(Stored records)

══════

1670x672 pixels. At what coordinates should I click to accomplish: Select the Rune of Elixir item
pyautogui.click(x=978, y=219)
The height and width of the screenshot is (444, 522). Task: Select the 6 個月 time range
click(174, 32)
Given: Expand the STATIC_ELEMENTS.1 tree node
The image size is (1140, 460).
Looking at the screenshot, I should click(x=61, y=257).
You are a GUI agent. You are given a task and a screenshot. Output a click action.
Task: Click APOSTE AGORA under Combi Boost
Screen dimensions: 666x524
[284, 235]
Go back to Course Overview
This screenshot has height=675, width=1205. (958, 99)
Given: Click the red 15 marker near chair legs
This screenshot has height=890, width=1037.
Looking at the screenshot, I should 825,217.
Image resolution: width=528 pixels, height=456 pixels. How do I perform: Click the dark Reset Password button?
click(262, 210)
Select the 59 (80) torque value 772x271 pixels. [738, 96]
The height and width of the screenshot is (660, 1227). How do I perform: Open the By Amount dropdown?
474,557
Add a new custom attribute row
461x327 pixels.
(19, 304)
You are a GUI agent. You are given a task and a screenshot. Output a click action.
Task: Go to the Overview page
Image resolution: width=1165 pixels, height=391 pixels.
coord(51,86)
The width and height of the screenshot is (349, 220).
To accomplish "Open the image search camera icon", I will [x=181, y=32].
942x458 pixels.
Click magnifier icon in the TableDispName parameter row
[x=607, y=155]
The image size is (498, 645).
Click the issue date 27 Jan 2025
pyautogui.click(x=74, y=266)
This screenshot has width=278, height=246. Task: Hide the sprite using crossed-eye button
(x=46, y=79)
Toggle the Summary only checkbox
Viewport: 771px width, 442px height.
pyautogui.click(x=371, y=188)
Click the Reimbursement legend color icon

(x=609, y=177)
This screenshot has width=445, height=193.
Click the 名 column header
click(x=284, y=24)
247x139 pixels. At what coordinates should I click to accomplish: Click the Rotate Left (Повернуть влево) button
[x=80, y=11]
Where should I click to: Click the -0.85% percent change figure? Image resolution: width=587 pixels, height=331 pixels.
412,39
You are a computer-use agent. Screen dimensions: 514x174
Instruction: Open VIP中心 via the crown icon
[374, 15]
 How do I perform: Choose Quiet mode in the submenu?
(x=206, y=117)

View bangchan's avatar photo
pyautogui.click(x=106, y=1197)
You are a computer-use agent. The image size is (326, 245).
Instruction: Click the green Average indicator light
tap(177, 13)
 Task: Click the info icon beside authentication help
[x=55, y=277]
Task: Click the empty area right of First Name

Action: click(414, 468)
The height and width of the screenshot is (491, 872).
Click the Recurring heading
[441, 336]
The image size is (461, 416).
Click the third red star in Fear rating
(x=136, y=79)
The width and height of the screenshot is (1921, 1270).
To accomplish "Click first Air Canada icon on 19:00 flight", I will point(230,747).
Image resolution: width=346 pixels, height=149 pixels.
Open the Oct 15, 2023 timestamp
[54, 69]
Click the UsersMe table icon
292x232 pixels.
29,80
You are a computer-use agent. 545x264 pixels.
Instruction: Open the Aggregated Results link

══════

▶ Required work:
Leaving nothing out, print each line above exactly.

▶ Answer to the problem:
1670x672 pixels. At what coordinates should I click to accomplish: Select the Rune of Elixir item
pyautogui.click(x=978, y=219)
The height and width of the screenshot is (444, 522). Task: Select the 6 個月 time range
click(174, 32)
Given: Expand the STATIC_ELEMENTS.1 tree node
The image size is (1140, 460).
Looking at the screenshot, I should click(x=61, y=257).
You are a GUI agent. You are given a task and a screenshot. Output a click action.
Task: Click APOSTE AGORA under Combi Boost
Screen dimensions: 666x524
[284, 235]
Go back to Course Overview
This screenshot has height=675, width=1205. (958, 99)
Given: Click the red 15 marker near chair legs
This screenshot has height=890, width=1037.
Looking at the screenshot, I should 825,217.
Image resolution: width=528 pixels, height=456 pixels. How do I perform: Click the dark Reset Password button?
click(262, 210)
Select the 59 (80) torque value 772x271 pixels. [738, 96]
The height and width of the screenshot is (660, 1227). How do I perform: Open the By Amount dropdown?
474,557
Add a new custom attribute row
461x327 pixels.
(19, 304)
You are a GUI agent. You are given a task and a screenshot. Output a click action.
Task: Go to the Overview page
Image resolution: width=1165 pixels, height=391 pixels.
coord(51,86)
The width and height of the screenshot is (349, 220).
To accomplish "Open the image search camera icon", I will [x=181, y=32].
942x458 pixels.
Click magnifier icon in the TableDispName parameter row
[x=607, y=155]
The image size is (498, 645).
Click the issue date 27 Jan 2025
pyautogui.click(x=74, y=266)
This screenshot has width=278, height=246. Task: Hide the sprite using crossed-eye button
(x=46, y=79)
Toggle the Summary only checkbox
Viewport: 771px width, 442px height.
pyautogui.click(x=371, y=188)
Click the Reimbursement legend color icon

(x=609, y=177)
This screenshot has width=445, height=193.
Click the 名 column header
click(x=284, y=24)
247x139 pixels. At what coordinates should I click to accomplish: Click the Rotate Left (Повернуть влево) button
[x=80, y=11]
Where should I click to: Click the -0.85% percent change figure? Image resolution: width=587 pixels, height=331 pixels.
412,39
You are a computer-use agent. Screen dimensions: 514x174
Instruction: Open VIP中心 via the crown icon
[374, 15]
 How do I perform: Choose Quiet mode in the submenu?
(x=206, y=117)

View bangchan's avatar photo
pyautogui.click(x=106, y=1197)
You are a computer-use agent. The image size is (326, 245).
Instruction: Click the green Average indicator light
tap(177, 13)
 Task: Click the info icon beside authentication help
[x=55, y=277]
Task: Click the empty area right of First Name

Action: click(414, 468)
The height and width of the screenshot is (491, 872).
Click the Recurring heading
[441, 336]
The image size is (461, 416).
Click the third red star in Fear rating
(x=136, y=79)
The width and height of the screenshot is (1921, 1270).
To accomplish "Click first Air Canada icon on 19:00 flight", I will point(230,747).
Image resolution: width=346 pixels, height=149 pixels.
Open the Oct 15, 2023 timestamp
[54, 69]
Click the UsersMe table icon
292x232 pixels.
29,80
You are a computer-use agent. 545x264 pixels.
Instruction: Open the Aggregated Results link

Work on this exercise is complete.